Os dois presidentes conversaram por 90 minutos na tarde de hoje por telefone, numa escalada de críticas do governo americano a uma "clara violação à soberania e integridade terroritorial" da Ucrânia, segundo o americano.
O Conselho de Segurança da ONU também se reuniu na tarde deste sábado (1), a pedido do Reino Unido, para discutir a invasão russa.
No telefonema de Obama a Putin, depois de dizer que reconhecia os "profundos laços históricos e culturais entre Rússia e Ucrânia e a necessidade de se proteger a etnia russa na Ucrânia", o americano acusou a Rússia de infringir leis internacionais e acordos passados com essa intervenção militar.
Os EUA cancelaram sua participação nos encontros preparatórios do G8, a cúpula dos sete países mais desenvolvidos do mundo mais a Rússia, que acontece em Sochi no início de junho, o mesmo balneário russo que abrigou a Olimpíada de Inverno no mês passado.
O presidente americano ainda disse que a preocupação russa com o tratamento de sua minoria na Ucrânia deveria ser endereçada "pacificamente, com o governo ucraniano" e usando como mediadores observadores internacionais sob o Conselho de Segurança da ONU e a Organização para a Segurança e Cooperação na Europa (OSCE), ambas integradas pela Rússia.

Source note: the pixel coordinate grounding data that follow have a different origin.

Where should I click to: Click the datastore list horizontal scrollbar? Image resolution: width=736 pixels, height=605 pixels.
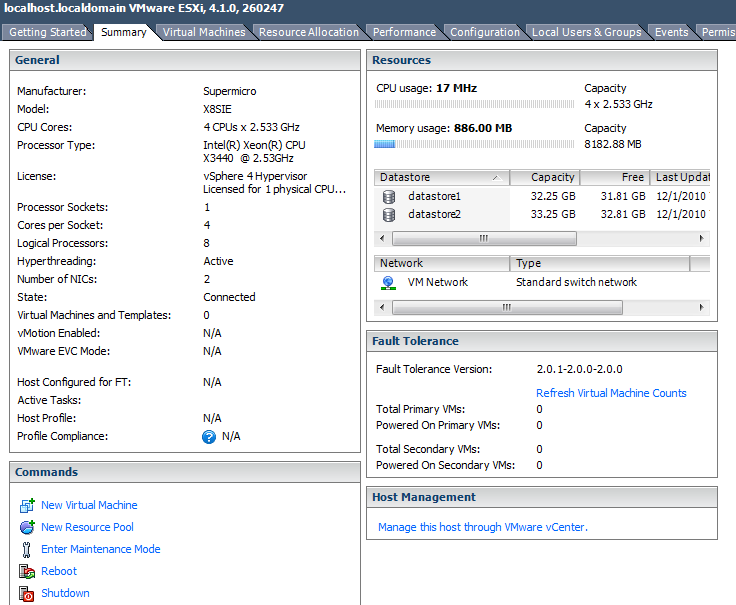tap(484, 239)
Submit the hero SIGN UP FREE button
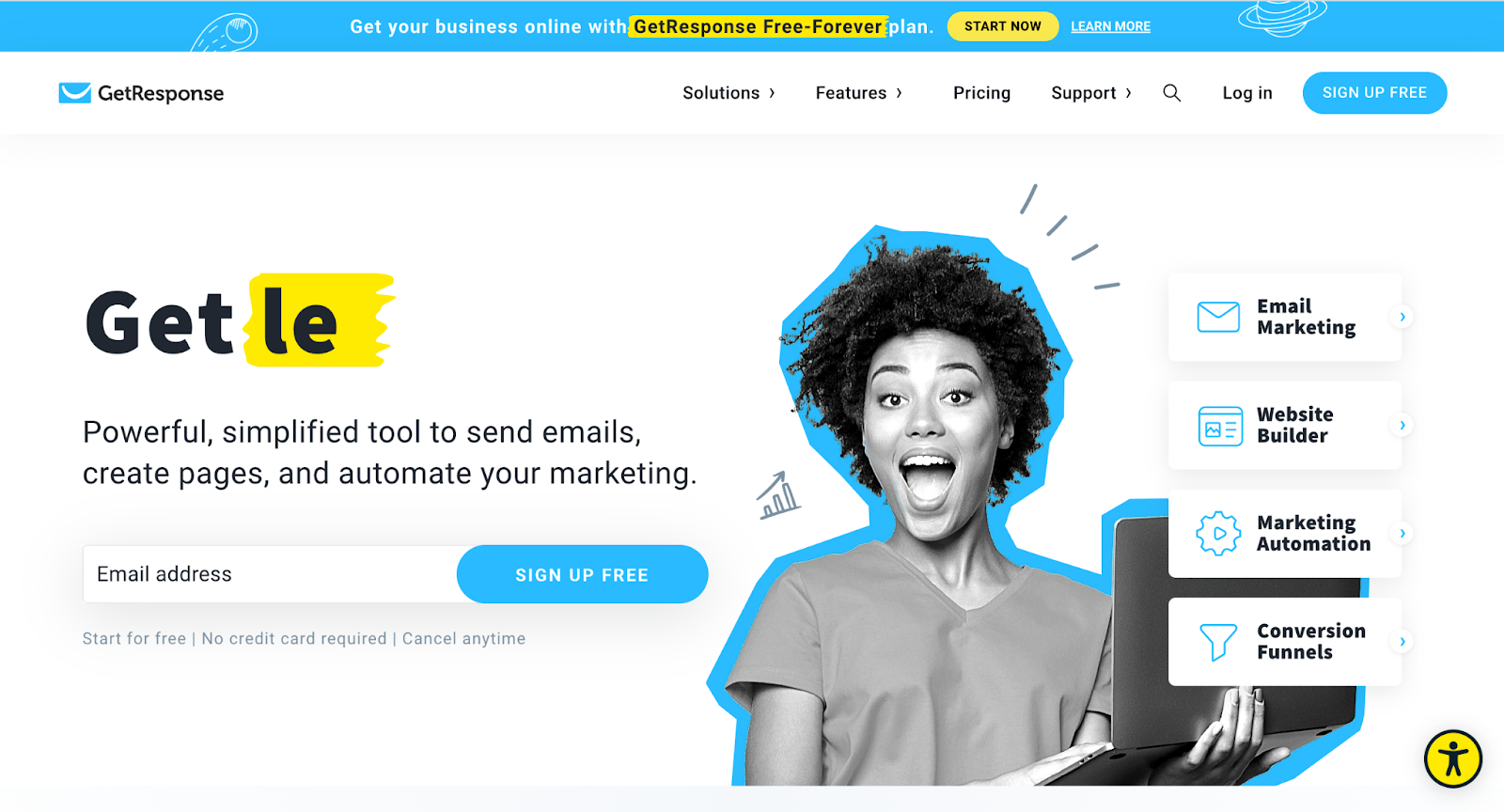Viewport: 1504px width, 812px height. tap(582, 574)
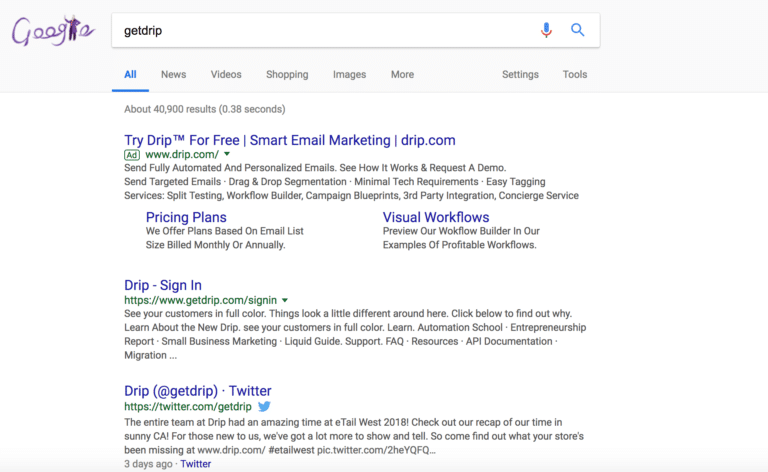Select the Shopping results tab
Image resolution: width=768 pixels, height=472 pixels.
coord(287,74)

A Casa Branca divulgou hoje que estava consultando aliados e o Fundo Monetário Internacional (FMI) para prestar assistência e assegurar estabilidade financeira para a Ucrânia, que sofre grave crise, para que o novo governo do país possa fazer "reformas necessárias" e conduzir "eleições bem-sucedidas". "O povo da Ucrânia tem o direito de determinar o seu próprio futuro", afirmou a Casa Branca, em comunicado.
TVs americanas têm tratado o assunto como um "retorno da Guerra Fria" e críticos da oposição republicana têm dito que Putin tem ousado porque Obama "fala grosso, mas é um fraco" e que o russo estaria aproveitando a "debilidade" do presidente americano.